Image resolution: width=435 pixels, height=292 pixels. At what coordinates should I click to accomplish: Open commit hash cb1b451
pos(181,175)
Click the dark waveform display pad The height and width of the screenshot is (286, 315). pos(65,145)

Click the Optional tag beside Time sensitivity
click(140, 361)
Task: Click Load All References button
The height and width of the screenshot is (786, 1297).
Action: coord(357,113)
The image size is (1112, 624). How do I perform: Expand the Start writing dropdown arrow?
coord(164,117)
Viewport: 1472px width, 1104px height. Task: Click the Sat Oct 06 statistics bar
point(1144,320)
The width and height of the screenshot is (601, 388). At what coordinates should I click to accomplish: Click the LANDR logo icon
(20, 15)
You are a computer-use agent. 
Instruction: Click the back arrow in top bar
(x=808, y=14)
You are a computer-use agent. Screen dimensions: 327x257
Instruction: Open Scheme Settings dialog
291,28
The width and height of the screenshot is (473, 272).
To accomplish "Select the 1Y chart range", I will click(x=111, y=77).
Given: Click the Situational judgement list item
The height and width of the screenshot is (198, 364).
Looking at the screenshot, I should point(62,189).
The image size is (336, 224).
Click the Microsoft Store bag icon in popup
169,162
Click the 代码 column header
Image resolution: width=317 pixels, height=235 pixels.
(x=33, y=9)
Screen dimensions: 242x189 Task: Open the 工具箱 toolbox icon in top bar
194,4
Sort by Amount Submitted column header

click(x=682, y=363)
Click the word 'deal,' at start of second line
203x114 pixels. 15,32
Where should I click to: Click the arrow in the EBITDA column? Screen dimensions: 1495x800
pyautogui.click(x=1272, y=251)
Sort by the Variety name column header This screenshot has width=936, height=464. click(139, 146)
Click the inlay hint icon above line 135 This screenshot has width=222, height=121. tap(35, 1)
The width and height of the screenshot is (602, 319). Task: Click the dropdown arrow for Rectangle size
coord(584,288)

· · · ·

→ WHAT THE TASK ASKS:
Transcribe the entries above word for word, in the same order, with the same spacing and punctuation.

→ RESPONSE:
Image resolution: width=435 pixels, height=292 pixels. At what coordinates should I click to accomplish: Open commit hash cb1b451
pos(181,175)
Click the dark waveform display pad The height and width of the screenshot is (286, 315). pos(65,145)

Click the Optional tag beside Time sensitivity
click(140, 361)
Task: Click Load All References button
The height and width of the screenshot is (786, 1297).
Action: coord(357,113)
The image size is (1112, 624). How do I perform: Expand the Start writing dropdown arrow?
coord(164,117)
Viewport: 1472px width, 1104px height. Task: Click the Sat Oct 06 statistics bar
point(1144,320)
The width and height of the screenshot is (601, 388). At what coordinates should I click to accomplish: Click the LANDR logo icon
(20, 15)
You are a computer-use agent. 
Instruction: Click the back arrow in top bar
(x=808, y=14)
You are a computer-use agent. Screen dimensions: 327x257
Instruction: Open Scheme Settings dialog
291,28
The width and height of the screenshot is (473, 272).
To accomplish "Select the 1Y chart range", I will click(x=111, y=77).
Given: Click the Situational judgement list item
The height and width of the screenshot is (198, 364).
Looking at the screenshot, I should point(62,189).
The image size is (336, 224).
Click the Microsoft Store bag icon in popup
169,162
Click the 代码 column header
Image resolution: width=317 pixels, height=235 pixels.
(x=33, y=9)
Screen dimensions: 242x189 Task: Open the 工具箱 toolbox icon in top bar
194,4
Sort by Amount Submitted column header

click(x=682, y=363)
Click the word 'deal,' at start of second line
203x114 pixels. 15,32
Where should I click to: Click the arrow in the EBITDA column? Screen dimensions: 1495x800
pyautogui.click(x=1272, y=251)
Sort by the Variety name column header This screenshot has width=936, height=464. click(139, 146)
Click the inlay hint icon above line 135 This screenshot has width=222, height=121. tap(35, 1)
The width and height of the screenshot is (602, 319). Task: Click the dropdown arrow for Rectangle size
coord(584,288)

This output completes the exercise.